Ironically, Law eschews the law, preferring to do his payback unencumbered by anything as square as a written code. Along his journey he meets just-released prisoner Lee Van Cleef, an aging man hunting down the gang of thieves that framed him – and when they realize they’re looking for the same group of varmints, the two play reluctant tag-team, burning out a classic tale of generational faith-building: the young knee-jerk sharpshooter getting schooled by the old and wise gunslinger who’s been around the saloon once or twice, until finally the movie teases out a kind of declaration of love between this ad-hoc father and son, just as its writer, Luciano Vincenzoni, had done earlier for Van Cleef and Clint Eastwood in Sergio Leone’s For a Few Dollars More (1965).As in any Italian western, we must lay plot logic aside and let the rules of the subgenre wash over us, the fast-and-loose ones that allow two hate-filled men to find each other, both looking for the same set of bad guys to put holes into. Once the larger-than-life story tropes like “entire family slain in front of young boy’s eyes” and “framed man of grace sets out on quest of vengeance” are established, the movie settles into a calmer explication of laissez-faire pistol packing.

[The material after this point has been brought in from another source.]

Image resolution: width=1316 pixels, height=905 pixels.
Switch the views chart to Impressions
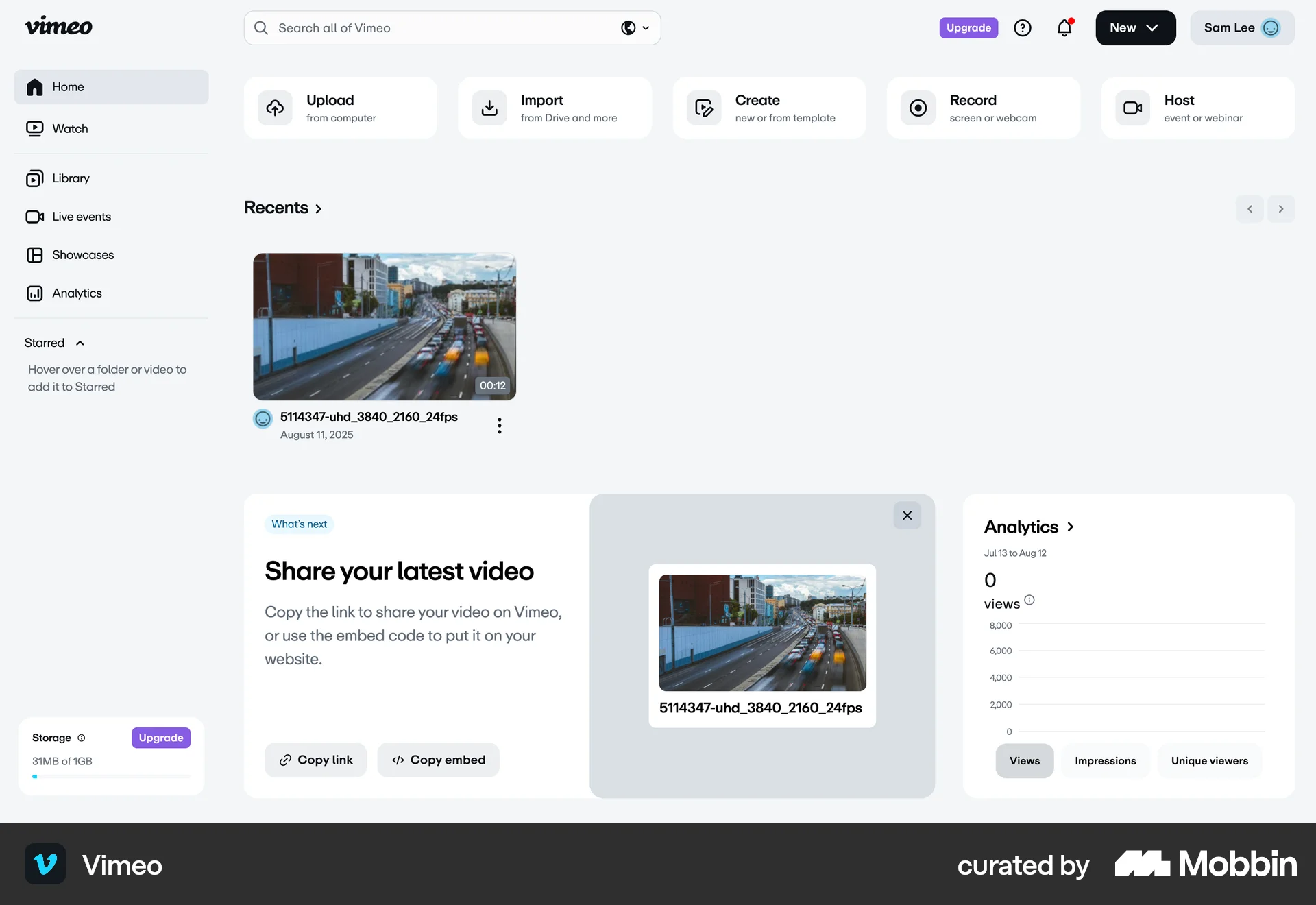point(1104,760)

But what makes this one feel original, in terms of the visual side dishes that accompany any spaghetti western, is that it’s using the tropes of the subgenre not to paint epic vistas of elemental emotion like Leone, nor to push the tropes into strict and stand-alone cartoon entertainment, like so many of the rest, but to tell a straight story of tit-for-tat in the most even sense possible. In this iteration, Leone-like close-ups on eyes aren’t just filmic affectation, they’re call backs to a little boy’s anguish, the reason for his revenge, imbuing the fun cinematic shtick with powerful movie-sense and story progression. Throughout, you get the sense this western is taking itself seriously in the rightest of ways while also getting to wallow in the grandiose, nigh unto tongue-in-cheek whip pans, snap zooms, close-ups, and prosciutto-fisted dialogue.
Kino Lorber’s presentation includes a commentary by spaghetti western maven Alex Cox, who brings his genre-centric expertise (he wrote a book on spaghetti westerns called 10,000 Ways To Die), sprinkling the occasional cheese with the edifying flavor of validation, while the picture is as it should be: grander than any mere DVD image, but still preserving the occasional blemish, scratch, and “hair in the gate” from the original, the better to accompany the rainy, indoor Saturday that is the prime rally time for such an ornery band of outlaws.
Except where noted, the images in this review are not representative of the actual Blu-ray’s image quality, and are included only to represent the film itself.